The tears well up in her eyes once more, and without thinking, she does what she should have done while the little boy was alive.

She wraps her arms as tightly around the ghost as possible, her tears rolling down her cheeks and dropping on the carpet by her feet. "I'm sorry, I'm sorry," she sobs, and when she feels his cold touch move around her neck, she sobs harder.

But suddenly her sobs are quieted by something different, a different voice that shouldn't come from this little ghost boy. This voice is one she hadn't heard in a long time, and it is as stern and angry as the last time she heard it.

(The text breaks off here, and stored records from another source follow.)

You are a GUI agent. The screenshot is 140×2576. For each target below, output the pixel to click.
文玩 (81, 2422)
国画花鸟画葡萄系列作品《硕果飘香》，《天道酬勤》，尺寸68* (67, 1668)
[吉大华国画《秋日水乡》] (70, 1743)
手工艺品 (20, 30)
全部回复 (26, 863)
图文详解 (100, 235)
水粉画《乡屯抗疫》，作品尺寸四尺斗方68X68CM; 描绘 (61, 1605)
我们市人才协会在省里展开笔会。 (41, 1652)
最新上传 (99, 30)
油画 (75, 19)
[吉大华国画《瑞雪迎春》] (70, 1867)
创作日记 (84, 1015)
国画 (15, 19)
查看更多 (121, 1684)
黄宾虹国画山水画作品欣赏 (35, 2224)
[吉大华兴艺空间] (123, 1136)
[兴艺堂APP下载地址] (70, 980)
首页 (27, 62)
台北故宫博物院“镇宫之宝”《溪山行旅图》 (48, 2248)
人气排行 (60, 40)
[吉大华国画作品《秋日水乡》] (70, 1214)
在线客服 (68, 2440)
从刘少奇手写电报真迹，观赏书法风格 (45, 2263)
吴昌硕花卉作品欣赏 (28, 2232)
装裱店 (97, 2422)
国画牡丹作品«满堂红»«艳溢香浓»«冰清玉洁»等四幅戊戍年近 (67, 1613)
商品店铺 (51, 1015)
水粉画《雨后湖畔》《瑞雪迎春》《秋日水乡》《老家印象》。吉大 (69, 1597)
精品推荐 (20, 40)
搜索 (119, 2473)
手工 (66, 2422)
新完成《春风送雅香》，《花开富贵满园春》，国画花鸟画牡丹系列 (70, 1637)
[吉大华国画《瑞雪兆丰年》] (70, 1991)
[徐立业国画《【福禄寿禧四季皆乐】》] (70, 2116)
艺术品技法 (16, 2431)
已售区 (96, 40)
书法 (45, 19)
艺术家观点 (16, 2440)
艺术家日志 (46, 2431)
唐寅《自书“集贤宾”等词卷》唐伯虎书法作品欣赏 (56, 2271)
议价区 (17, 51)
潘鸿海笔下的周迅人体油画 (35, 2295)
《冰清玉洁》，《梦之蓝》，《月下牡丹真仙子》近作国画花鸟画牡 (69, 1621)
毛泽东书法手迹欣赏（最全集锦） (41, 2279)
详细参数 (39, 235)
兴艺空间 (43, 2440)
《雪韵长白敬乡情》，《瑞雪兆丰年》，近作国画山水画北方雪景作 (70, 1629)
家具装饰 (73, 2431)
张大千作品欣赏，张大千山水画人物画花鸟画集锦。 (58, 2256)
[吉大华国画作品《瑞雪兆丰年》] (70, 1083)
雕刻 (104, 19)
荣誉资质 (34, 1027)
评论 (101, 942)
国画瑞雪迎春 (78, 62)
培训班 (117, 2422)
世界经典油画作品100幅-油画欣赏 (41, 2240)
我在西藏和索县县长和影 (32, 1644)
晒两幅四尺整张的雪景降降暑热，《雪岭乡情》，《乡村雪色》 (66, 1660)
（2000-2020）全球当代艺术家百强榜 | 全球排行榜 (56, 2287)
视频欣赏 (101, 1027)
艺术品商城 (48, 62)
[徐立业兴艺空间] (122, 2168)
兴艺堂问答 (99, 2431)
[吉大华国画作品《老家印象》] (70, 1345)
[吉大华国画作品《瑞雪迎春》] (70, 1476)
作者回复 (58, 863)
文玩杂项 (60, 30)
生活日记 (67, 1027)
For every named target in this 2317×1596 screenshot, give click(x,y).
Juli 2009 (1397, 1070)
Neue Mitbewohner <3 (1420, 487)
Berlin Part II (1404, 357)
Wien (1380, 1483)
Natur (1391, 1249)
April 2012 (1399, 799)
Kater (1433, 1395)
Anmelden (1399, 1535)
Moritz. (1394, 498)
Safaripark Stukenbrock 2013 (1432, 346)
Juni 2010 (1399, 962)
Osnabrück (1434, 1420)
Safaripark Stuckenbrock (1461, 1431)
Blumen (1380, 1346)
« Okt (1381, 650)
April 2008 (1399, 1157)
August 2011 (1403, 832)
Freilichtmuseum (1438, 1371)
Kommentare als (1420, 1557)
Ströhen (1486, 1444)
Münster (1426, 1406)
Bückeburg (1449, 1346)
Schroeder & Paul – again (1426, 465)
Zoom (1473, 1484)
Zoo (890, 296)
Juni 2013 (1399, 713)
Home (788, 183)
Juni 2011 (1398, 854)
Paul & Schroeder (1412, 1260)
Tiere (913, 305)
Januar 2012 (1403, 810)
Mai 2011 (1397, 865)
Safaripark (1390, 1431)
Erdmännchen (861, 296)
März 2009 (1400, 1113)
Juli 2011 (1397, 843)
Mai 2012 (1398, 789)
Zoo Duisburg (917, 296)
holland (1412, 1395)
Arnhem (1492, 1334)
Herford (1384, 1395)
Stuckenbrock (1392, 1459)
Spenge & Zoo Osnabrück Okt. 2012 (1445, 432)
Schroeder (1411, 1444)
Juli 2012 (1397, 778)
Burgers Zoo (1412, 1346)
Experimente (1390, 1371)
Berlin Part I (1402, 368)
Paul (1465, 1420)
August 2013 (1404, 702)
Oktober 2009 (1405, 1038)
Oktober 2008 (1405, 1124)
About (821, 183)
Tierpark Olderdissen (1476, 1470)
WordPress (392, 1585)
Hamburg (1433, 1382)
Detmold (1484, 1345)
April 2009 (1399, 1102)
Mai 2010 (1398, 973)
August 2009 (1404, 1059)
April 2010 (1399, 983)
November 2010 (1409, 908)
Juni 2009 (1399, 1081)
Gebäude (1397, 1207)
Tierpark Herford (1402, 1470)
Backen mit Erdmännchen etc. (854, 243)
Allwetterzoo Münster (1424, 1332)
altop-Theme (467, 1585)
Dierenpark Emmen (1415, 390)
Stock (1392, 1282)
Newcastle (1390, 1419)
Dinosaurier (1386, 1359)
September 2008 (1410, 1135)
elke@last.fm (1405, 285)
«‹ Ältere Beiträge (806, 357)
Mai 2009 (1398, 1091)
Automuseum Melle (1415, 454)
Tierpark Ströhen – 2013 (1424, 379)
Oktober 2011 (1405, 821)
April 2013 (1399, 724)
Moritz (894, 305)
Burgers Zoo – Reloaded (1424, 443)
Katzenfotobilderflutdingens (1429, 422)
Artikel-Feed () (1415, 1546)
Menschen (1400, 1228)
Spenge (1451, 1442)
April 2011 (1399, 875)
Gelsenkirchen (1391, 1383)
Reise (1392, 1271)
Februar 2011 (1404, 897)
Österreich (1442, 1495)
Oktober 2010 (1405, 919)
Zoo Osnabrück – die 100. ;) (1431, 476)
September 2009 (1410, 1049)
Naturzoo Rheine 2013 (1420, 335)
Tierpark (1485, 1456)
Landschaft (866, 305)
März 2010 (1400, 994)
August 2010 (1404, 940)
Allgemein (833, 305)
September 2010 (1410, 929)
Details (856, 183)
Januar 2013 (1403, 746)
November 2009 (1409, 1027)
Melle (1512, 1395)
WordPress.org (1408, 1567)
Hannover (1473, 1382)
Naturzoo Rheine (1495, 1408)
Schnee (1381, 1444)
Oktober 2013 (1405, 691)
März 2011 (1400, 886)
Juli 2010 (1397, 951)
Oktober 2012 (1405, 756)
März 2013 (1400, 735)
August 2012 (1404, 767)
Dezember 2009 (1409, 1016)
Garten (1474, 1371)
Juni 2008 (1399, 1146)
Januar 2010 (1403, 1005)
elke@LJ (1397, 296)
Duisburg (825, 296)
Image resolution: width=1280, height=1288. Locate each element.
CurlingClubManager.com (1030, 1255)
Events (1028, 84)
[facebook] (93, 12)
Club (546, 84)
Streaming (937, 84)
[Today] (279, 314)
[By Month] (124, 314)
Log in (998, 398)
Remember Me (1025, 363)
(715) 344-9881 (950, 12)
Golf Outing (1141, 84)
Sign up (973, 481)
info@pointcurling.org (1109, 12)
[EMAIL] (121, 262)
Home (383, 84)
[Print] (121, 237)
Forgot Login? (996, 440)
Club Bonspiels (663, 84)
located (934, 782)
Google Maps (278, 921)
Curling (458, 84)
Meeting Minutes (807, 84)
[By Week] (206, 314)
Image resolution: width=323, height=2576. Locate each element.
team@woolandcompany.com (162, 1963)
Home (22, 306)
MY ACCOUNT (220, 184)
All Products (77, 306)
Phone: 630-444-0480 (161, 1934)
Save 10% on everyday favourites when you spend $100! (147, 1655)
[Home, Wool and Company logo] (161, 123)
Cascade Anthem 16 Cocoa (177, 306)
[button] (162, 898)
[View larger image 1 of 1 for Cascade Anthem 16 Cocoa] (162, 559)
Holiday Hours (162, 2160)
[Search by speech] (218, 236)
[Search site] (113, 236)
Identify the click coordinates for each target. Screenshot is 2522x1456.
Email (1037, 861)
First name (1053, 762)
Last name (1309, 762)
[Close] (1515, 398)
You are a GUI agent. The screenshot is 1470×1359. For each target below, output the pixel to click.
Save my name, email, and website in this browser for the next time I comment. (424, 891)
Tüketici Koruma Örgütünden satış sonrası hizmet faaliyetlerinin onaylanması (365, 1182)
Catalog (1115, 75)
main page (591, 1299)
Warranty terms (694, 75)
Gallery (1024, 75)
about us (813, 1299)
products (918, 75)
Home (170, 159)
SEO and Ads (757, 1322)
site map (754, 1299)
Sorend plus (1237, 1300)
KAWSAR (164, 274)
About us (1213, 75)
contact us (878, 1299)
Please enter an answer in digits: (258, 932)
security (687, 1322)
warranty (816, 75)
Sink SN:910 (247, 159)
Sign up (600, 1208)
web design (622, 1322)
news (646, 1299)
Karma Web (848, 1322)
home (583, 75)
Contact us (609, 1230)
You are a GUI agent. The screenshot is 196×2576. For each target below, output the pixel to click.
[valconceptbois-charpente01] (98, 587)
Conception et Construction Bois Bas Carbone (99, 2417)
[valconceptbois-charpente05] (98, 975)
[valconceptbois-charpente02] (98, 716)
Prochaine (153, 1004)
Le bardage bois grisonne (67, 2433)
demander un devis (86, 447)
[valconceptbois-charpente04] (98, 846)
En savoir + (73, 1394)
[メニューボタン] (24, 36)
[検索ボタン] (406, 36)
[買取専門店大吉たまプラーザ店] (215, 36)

"How could you?" the voice says, and the icy touch on her shoulders almost feels like it's burning her.

She pulls away to see her late sister before her. "Lily," she whispers in disbelief. In death, her appearance had frozen and though her colour had faded, her sister was as youthful as the last time she had seen her eight years ago.

"How could you?" the ghost almost screams.

Petunia drops to her knees at her sister's feet. "I didn't mean to, Lily," she cries. "I'm sorry! I'm sorry!"

"Petunia!"

Petunia turns suddenly to see her husband sitting up in the bed, looking at her with the strangest look. "Vernon! He was here! She- Lily- she-"

"Just stop all this rubbish and go to sleep," he says gruffly, before he rolls over and ignores her once more.

Petunia looks between her unhelpful husband and the space where her sister was standing. Now it is empty, but she isn't. Now the nightly visits have changed, and she's even more frightened than she was the night before.